- REQUIREMENT -
Exactly reproduce the lines from the line that has "Betalen (62, 2146)" down to the last line of the entries, inclusive.

- SOURCE RECORDS -
========

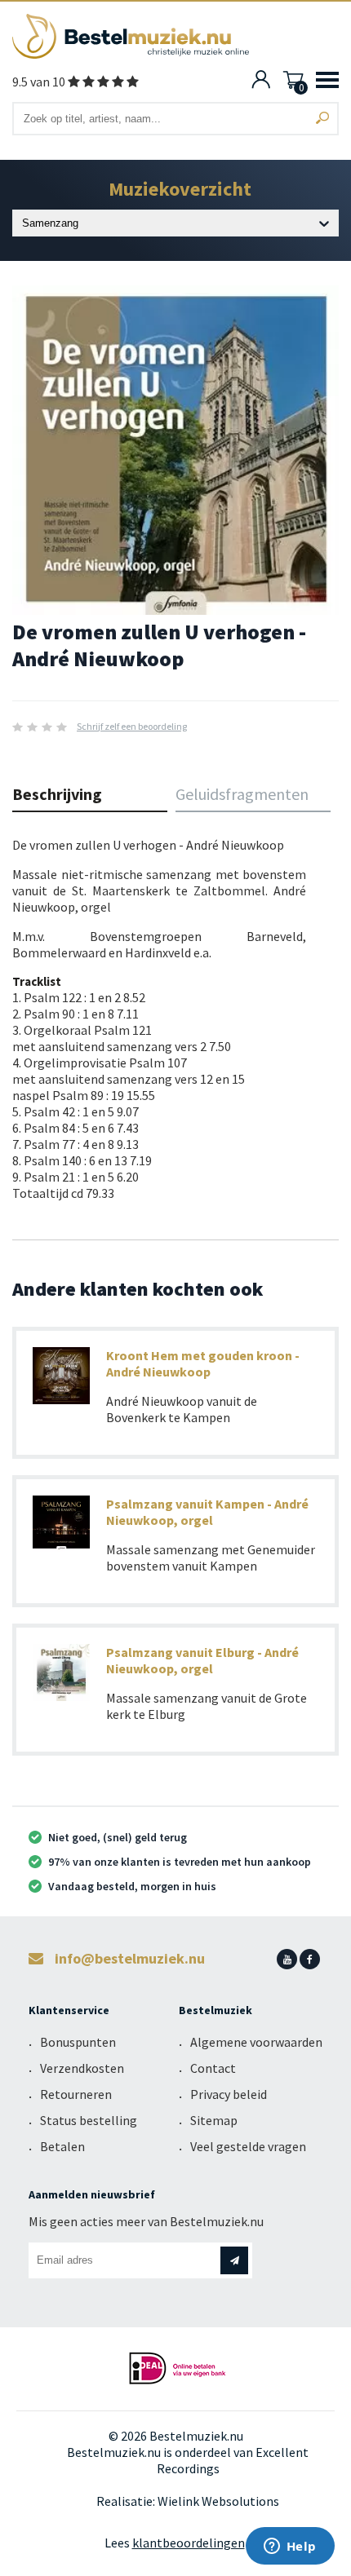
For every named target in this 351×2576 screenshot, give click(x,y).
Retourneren (76, 2094)
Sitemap (214, 2120)
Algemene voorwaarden (256, 2042)
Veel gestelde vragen (248, 2146)
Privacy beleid (228, 2094)
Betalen (62, 2146)
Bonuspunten (78, 2042)
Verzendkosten (82, 2068)
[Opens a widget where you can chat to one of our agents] (290, 2547)
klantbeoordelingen (188, 2542)
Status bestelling (88, 2120)
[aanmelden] (234, 2260)
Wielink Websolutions (218, 2501)
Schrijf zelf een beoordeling (132, 726)
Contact (213, 2068)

========

- REPLY TO THE EXERCISE -
Betalen (62, 2146)
Bonuspunten (78, 2042)
Verzendkosten (82, 2068)
[Opens a widget where you can chat to one of our agents] (290, 2547)
klantbeoordelingen (188, 2542)
Status bestelling (88, 2120)
[aanmelden] (234, 2260)
Wielink Websolutions (218, 2501)
Schrijf zelf een beoordeling (132, 726)
Contact (213, 2068)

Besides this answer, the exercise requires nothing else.